MOLECULAR DYNAMICS INVOLVED IN BRAIN DEVELOPMENT AND DIFFERENTIATION

 

KATSUHIKO MIKOSHIBA

 

We have been long working on the spontaneous mutant mice which show abnormality in behavior and morphogenesis. Studying the abnormally developed brain comparing with that of the normal animals gives us great information on the brain development. We identified high molecular weight protein, P400, deficient in Purkinje cells degeneration mutant mice. We discovered that P400 is an IP3 receptor and determined the whole sequence by cDNA cloning. The IP3 receptor is a calcium ion channel involved in the release of free Ca2+ from intracellular stores. For analysis of the role of IP3-induced Ca2+ release (IICR) on patterning of the embryonic body, monoclonal antibodies that inhibit IICR were produced.
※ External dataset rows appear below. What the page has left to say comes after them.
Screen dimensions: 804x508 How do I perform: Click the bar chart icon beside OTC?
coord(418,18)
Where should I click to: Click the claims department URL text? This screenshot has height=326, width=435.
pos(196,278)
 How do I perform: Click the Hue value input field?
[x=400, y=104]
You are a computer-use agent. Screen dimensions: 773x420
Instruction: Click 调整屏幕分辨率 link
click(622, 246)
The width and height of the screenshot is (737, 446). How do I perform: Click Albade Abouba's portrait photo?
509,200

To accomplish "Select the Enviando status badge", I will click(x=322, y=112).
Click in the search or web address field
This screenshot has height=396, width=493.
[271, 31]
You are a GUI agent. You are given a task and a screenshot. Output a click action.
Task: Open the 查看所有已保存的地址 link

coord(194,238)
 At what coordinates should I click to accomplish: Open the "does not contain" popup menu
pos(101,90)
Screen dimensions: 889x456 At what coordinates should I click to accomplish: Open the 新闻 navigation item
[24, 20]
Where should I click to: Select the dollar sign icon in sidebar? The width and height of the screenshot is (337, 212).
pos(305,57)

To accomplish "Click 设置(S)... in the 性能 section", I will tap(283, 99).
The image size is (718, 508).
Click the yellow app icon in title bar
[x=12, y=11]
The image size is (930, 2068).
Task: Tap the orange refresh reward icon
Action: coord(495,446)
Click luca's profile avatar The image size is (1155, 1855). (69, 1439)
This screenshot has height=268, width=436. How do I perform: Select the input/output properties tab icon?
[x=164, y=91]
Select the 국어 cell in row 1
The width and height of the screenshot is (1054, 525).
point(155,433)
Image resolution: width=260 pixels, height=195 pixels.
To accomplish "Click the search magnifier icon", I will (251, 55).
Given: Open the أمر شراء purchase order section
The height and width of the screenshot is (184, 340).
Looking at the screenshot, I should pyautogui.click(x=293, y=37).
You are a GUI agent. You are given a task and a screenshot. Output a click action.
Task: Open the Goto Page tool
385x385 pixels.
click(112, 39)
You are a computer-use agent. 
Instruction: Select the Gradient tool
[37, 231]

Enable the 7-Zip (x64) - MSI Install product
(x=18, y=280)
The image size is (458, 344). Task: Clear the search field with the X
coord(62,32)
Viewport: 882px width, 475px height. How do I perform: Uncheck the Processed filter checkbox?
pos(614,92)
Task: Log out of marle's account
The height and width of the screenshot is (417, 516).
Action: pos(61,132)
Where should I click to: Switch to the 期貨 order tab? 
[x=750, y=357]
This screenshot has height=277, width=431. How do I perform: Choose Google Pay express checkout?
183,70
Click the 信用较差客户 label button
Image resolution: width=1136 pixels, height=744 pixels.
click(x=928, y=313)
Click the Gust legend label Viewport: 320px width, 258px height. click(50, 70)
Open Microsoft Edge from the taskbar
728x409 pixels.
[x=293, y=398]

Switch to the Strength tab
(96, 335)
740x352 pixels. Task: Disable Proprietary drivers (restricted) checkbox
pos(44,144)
Injection of these blocking antibodies into the ventral part of early Xenopus embryos induced modest dorsal differentiation. A close correlation between IICR blocking potencies and ectopic dorsal axis induction frequency suggests that an active IP3-Ca2+ signal may participate in the modulation of ventral differentiation (Science 1997). IP3 receptor deficient mice showed cerebellar ataxia and epileptic seizure (Nature 1996).Long term depression of the cerebellum which is considered to be amemory mechanism in the cerebellum was suppressed in the IP3R1 deficient mice (J.Neurosci. 1998b). We also found the importance of IP3 receptor in neurite extension by laser inactivation method (Science 1998a). Reeler mouse shows deranged neuronal positioning in the brain. We obtained monoclonal antibody (mAb) against reeler gene product (CR-50/reelin, Neuron 1995). This mAb blocks the cell positioning of the brain both in vivo and in vitro as well as neuronal process extension (Nature 1997a). Recently we found a spontaneous new mutant mice (yotari) which shows similar abnormality as reeler. We found mDab1 (mouse disabled) which is an adaptor protein of Src, Abl and Fyntyrosine kinase is the responsible gene for the abnormality (Nature 1997b). We named Zic which is a zinc finger protein enriched in granule cells. Zic is a homologue of opa, pair rule gene that regulates neural induction (PNAS1997). Knock out mouse of Zic1 showed abnormal cerebellar pattern formation(J.Neurosci. 1998a). Other Zic genes are involved in brain induction and development. It is interesting to know that the molecules and principles found in cerebellum could be applied to whole brain development, in general and even in body pattern formation.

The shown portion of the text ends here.